Provided text:
Robert Peel: Facts and Information

Robert Peel was the British Prime Minister from 1834 to 1835, and from 1841 to 1846. He most well-known for starting the first police force in Britain.

Here are some facts about him:

  • Robert Peel was born in Bury, Lancashire in 1788.
  • He was an excellent student, and he attended Oxford University, studying classics and mathematics.

  • His father, Sir Robert Peel, was a very wealthy textile manufacturer, and he was also a Member of Parliament.
  • As a result of his father’s influence and political connections, Robert Peel became a Member of Parliament when he was only 21.
  • Robert Peel held a number of government posts (in both England and Ireland) before becoming Home Secretary in 1822.
  • In 1829, Robert Peel set up the Metropolitan Police Force based at Scotland Yard. He employed 1000 police constables and they became known as ‘Bobbies’ or ‘Peelers’.

Data shown:
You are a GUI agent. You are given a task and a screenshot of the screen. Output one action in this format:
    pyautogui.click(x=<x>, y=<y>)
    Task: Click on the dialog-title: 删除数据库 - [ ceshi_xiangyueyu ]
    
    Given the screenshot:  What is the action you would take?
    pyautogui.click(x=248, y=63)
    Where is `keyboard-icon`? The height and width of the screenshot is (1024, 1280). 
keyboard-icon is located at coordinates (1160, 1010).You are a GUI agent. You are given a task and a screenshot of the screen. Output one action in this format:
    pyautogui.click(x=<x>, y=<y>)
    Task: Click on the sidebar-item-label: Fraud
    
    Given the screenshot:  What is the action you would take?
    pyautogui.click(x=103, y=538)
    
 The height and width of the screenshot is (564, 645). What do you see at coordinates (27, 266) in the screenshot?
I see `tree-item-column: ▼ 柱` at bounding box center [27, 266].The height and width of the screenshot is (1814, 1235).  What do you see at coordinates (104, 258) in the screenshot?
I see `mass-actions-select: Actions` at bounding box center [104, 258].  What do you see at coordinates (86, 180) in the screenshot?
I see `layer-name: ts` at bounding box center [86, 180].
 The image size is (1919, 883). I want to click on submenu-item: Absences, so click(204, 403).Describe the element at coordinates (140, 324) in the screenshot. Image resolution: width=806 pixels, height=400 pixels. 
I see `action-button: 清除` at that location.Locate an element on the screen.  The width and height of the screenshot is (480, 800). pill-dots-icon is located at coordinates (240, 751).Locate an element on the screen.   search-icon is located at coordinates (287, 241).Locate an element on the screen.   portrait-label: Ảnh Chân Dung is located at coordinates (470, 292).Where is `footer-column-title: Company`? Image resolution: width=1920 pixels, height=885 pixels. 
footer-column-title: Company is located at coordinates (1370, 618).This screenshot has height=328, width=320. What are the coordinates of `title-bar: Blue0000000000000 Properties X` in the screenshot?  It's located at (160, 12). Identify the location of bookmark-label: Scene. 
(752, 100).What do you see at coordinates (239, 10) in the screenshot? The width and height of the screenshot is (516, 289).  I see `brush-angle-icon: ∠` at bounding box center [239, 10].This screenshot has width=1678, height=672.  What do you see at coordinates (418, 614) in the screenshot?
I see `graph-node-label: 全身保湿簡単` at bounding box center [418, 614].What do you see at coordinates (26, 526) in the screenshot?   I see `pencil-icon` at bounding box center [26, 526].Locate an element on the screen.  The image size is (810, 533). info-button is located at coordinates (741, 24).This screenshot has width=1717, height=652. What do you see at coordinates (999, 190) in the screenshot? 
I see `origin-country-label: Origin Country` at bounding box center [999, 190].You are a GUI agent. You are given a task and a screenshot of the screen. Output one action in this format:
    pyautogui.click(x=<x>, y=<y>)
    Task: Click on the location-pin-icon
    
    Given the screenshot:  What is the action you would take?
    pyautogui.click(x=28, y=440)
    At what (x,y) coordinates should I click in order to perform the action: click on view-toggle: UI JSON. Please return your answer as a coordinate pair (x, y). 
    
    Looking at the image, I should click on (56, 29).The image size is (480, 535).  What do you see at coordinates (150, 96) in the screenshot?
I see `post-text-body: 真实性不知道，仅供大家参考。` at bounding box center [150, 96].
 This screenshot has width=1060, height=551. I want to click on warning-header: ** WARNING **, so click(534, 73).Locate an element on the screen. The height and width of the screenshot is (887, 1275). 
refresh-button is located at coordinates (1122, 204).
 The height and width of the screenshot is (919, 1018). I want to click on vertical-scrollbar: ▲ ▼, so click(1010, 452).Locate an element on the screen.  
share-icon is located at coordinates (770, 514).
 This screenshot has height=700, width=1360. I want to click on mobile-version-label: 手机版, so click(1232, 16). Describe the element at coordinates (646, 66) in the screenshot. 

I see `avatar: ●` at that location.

Task instructions:
1. In the Robert Peel facts, turn the item that starts "In 1829, Robert Peel set up" into a short list that keeps its main facts.
2. According to the Robert Peel facts, where was he born?

Answers to the exercises:
1.
- 1829: Peel set up the Metropolitan Police Force.
- It was based at Scotland Yard.
- He employed 1000 police constables.
- They became known as "Bobbies" or "Peelers."

2. Bury, Lancashire